An animation student of mine at CSUF recently completed her student film and we talked about the process.
That is one of the benefits of teaching, to see a student's work when it first started, how it evolves and is finally finished. Not every student can get to the completion stage, because its a lot of work and commitment.
Here are a collection of Animation Production projects where students had to come up with in my Animation Pre-Production class. Each student came up with an idea for a short animated film with a story, character(s), storyboard and animatic. The next semester, they had 16 weeks to make their animatic into a finished film.
16 weeks to make a 1 or 2 minute animated film can be done, but only if you have a figured out a solid work schedule and enough time to do it. Many students have take a lot more studio classes with other class projects which take more time and energy to do.
During Covid, students were under stress even more with the new way of life or stay at home, avoiding social situations and then having to use their own equipment to make their film. Most could not return to Campus, away from the Wacom Cintiqs and other software.
After taking the Animation Production class, sometimes that rough animatic turns into a colorful animatic instead of a completed film. I have been trying to figure out a solution to avoid this situation. I think if the student can manage to get the beginning or perhaps some sequence of their film into a final state of production, it would show an audience what the final product will look like when it is completed. Having this final production is a rough film, might even help the student continue to finish what they started after the class is over.
The worse case is when I see a student who has really great idea, but only wants to do enough work to get an "A".
Grades are only a temporary carrot dangling for a limited time in front of a near sighted horse.
Making a film is not about getting a good grade!
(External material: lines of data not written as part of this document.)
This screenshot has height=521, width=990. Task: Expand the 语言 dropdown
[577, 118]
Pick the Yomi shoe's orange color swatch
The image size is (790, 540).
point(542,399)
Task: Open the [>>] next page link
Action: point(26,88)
Its about coming up with something you want to see, work on and learn from the experience. And when its done, people can see it and appreciate. Enter it into film festivals, on YouTube, put it on your website. People who see it might hire you or introduce you to others and hopefully you will continue the process. It might take years, but you made something that nobody else did, something you cared about to create. And when you hear an audience reacting to your film or if someone has seen your work, that's very satisfying.